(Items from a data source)
------------------------------------------------------------------------
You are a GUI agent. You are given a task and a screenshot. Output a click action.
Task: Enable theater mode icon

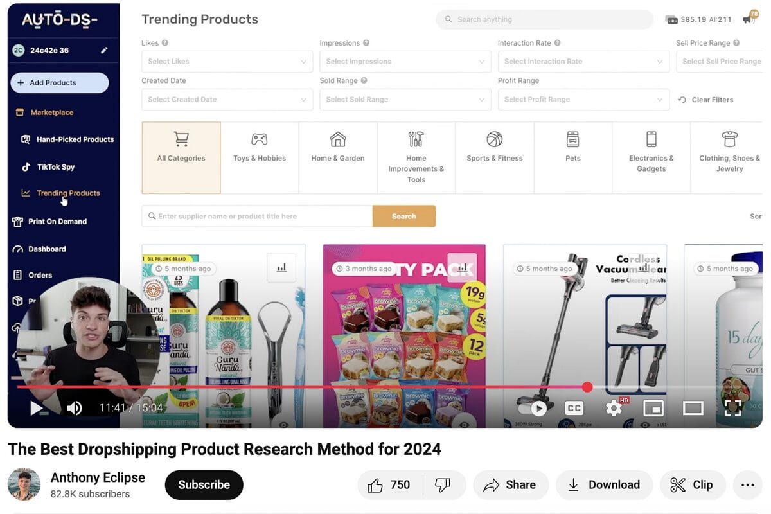coord(693,408)
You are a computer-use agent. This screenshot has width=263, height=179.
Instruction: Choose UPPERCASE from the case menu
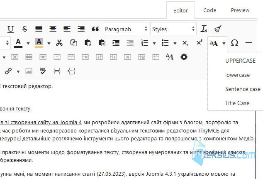tap(240, 61)
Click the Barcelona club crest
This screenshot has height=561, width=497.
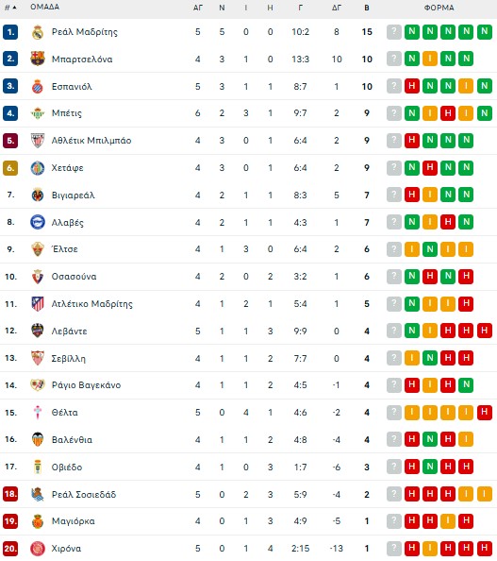click(x=38, y=60)
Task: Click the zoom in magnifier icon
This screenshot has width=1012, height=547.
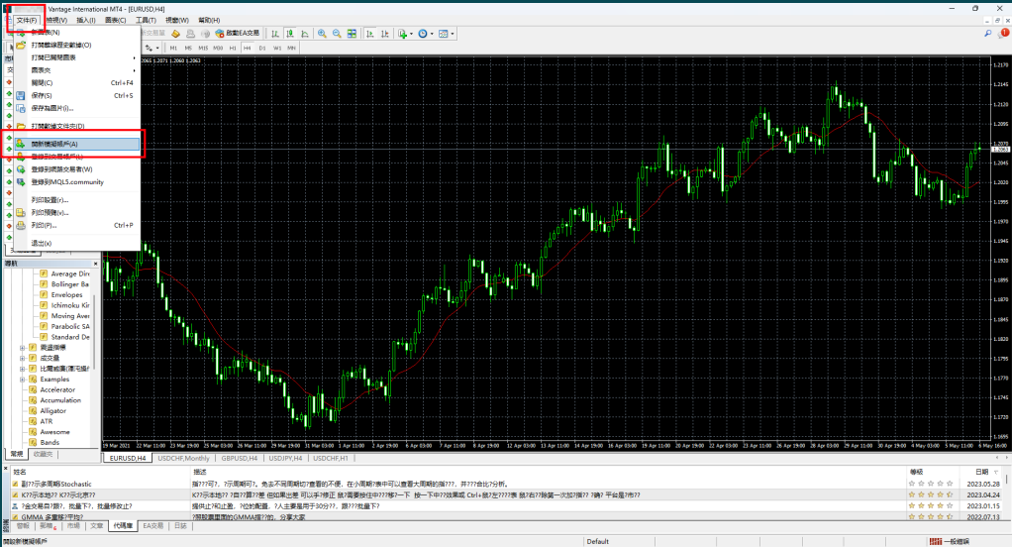Action: click(322, 33)
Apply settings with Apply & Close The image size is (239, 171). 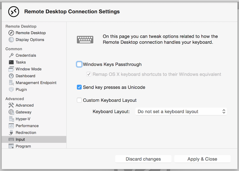(202, 159)
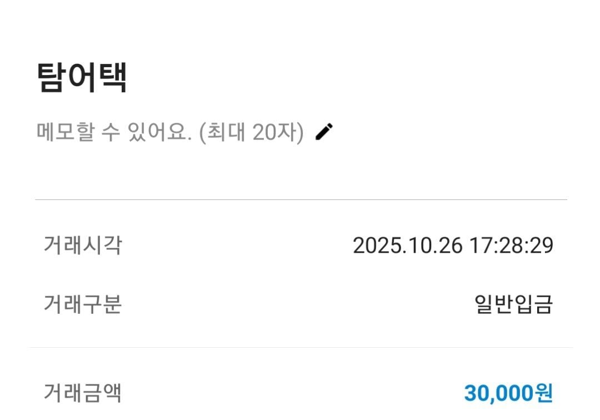Tap the 일반입금 transaction type value
Image resolution: width=600 pixels, height=420 pixels.
(513, 304)
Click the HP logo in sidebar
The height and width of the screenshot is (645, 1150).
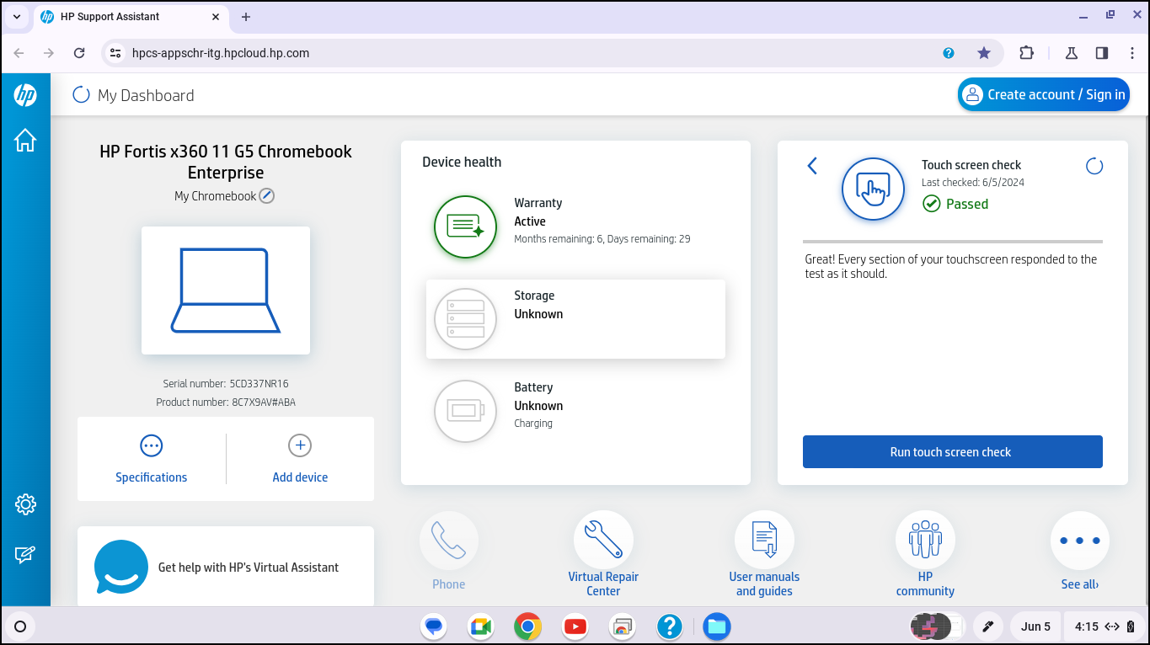click(x=25, y=95)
------------------------------------------------------------------------
Copy out each line of the entries above that holds "agent".

You are a GUI agent. You are given a task and a screenshot. Output a click action.
You are a computer-use agent. This screenshot has width=263, height=179.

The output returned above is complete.